Saved data entries
________
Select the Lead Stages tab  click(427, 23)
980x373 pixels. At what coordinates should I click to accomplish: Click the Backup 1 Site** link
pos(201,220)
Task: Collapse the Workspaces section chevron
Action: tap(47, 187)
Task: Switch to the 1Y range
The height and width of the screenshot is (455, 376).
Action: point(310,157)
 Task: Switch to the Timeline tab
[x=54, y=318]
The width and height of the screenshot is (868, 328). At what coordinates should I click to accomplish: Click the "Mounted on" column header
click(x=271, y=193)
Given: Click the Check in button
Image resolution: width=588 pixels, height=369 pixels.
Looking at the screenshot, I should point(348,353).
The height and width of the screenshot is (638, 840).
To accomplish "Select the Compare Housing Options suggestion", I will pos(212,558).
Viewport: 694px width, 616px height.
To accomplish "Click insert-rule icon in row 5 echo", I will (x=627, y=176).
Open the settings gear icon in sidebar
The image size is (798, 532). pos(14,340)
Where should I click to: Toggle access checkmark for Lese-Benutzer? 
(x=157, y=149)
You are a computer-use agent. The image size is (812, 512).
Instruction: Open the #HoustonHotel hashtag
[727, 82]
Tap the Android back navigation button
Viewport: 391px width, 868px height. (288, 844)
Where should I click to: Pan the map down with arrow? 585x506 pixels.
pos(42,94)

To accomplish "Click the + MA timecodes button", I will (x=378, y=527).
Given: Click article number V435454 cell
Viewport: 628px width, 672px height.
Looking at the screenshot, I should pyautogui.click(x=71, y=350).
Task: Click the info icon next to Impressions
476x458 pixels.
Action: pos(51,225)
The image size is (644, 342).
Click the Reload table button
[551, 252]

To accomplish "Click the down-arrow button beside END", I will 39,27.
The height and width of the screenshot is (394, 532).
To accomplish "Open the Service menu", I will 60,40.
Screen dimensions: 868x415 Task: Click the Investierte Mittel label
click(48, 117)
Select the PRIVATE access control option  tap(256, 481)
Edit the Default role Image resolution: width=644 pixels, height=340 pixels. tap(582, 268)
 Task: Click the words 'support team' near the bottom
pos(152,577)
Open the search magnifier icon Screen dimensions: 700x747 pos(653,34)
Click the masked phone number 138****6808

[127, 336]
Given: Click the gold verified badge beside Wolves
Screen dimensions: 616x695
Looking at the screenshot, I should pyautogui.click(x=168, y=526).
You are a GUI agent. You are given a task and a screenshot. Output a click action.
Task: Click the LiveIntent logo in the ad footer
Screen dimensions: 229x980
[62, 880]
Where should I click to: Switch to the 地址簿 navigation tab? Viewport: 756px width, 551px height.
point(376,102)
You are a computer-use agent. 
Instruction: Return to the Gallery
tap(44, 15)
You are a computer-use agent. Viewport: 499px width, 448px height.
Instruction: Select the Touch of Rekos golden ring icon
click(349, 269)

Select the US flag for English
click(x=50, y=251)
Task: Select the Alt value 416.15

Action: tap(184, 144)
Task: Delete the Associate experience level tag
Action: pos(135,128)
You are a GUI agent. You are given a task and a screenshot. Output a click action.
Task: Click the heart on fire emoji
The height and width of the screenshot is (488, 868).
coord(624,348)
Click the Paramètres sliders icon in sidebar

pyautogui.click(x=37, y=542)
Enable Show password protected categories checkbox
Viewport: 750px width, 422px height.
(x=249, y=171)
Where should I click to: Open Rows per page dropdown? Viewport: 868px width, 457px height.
________
*Task details*.
Could you retype every line of the data exactly?

*Exercise output*.
Select the Lead Stages tab  click(427, 23)
980x373 pixels. At what coordinates should I click to accomplish: Click the Backup 1 Site** link
pos(201,220)
Task: Collapse the Workspaces section chevron
Action: tap(47, 187)
Task: Switch to the 1Y range
The height and width of the screenshot is (455, 376).
Action: point(310,157)
 Task: Switch to the Timeline tab
[x=54, y=318]
The width and height of the screenshot is (868, 328). At what coordinates should I click to accomplish: Click the "Mounted on" column header
click(x=271, y=193)
Given: Click the Check in button
Image resolution: width=588 pixels, height=369 pixels.
Looking at the screenshot, I should point(348,353).
The height and width of the screenshot is (638, 840).
To accomplish "Select the Compare Housing Options suggestion", I will pos(212,558).
Viewport: 694px width, 616px height.
To accomplish "Click insert-rule icon in row 5 echo", I will (x=627, y=176).
Open the settings gear icon in sidebar
The image size is (798, 532). pos(14,340)
Where should I click to: Toggle access checkmark for Lese-Benutzer? 
(x=157, y=149)
You are a computer-use agent. The image size is (812, 512).
Instruction: Open the #HoustonHotel hashtag
[727, 82]
Tap the Android back navigation button
Viewport: 391px width, 868px height. (288, 844)
Where should I click to: Pan the map down with arrow? 585x506 pixels.
pos(42,94)

To accomplish "Click the + MA timecodes button", I will (x=378, y=527).
Given: Click article number V435454 cell
Viewport: 628px width, 672px height.
Looking at the screenshot, I should pyautogui.click(x=71, y=350).
Task: Click the info icon next to Impressions
476x458 pixels.
Action: pos(51,225)
The image size is (644, 342).
Click the Reload table button
[551, 252]

To accomplish "Click the down-arrow button beside END", I will 39,27.
The height and width of the screenshot is (394, 532).
To accomplish "Open the Service menu", I will 60,40.
Screen dimensions: 868x415 Task: Click the Investierte Mittel label
click(48, 117)
Select the PRIVATE access control option  tap(256, 481)
Edit the Default role Image resolution: width=644 pixels, height=340 pixels. tap(582, 268)
 Task: Click the words 'support team' near the bottom
pos(152,577)
Open the search magnifier icon Screen dimensions: 700x747 pos(653,34)
Click the masked phone number 138****6808

[127, 336]
Given: Click the gold verified badge beside Wolves
Screen dimensions: 616x695
Looking at the screenshot, I should pyautogui.click(x=168, y=526).
You are a GUI agent. You are given a task and a screenshot. Output a click action.
Task: Click the LiveIntent logo in the ad footer
Screen dimensions: 229x980
[62, 880]
Where should I click to: Switch to the 地址簿 navigation tab? Viewport: 756px width, 551px height.
point(376,102)
You are a computer-use agent. 
Instruction: Return to the Gallery
tap(44, 15)
You are a computer-use agent. Viewport: 499px width, 448px height.
Instruction: Select the Touch of Rekos golden ring icon
click(349, 269)

Select the US flag for English
click(x=50, y=251)
Task: Select the Alt value 416.15

Action: tap(184, 144)
Task: Delete the Associate experience level tag
Action: pos(135,128)
You are a GUI agent. You are given a task and a screenshot. Output a click action.
Task: Click the heart on fire emoji
The height and width of the screenshot is (488, 868).
coord(624,348)
Click the Paramètres sliders icon in sidebar

pyautogui.click(x=37, y=542)
Enable Show password protected categories checkbox
Viewport: 750px width, 422px height.
(x=249, y=171)
Where should I click to: Open Rows per page dropdown? Viewport: 868px width, 457px height.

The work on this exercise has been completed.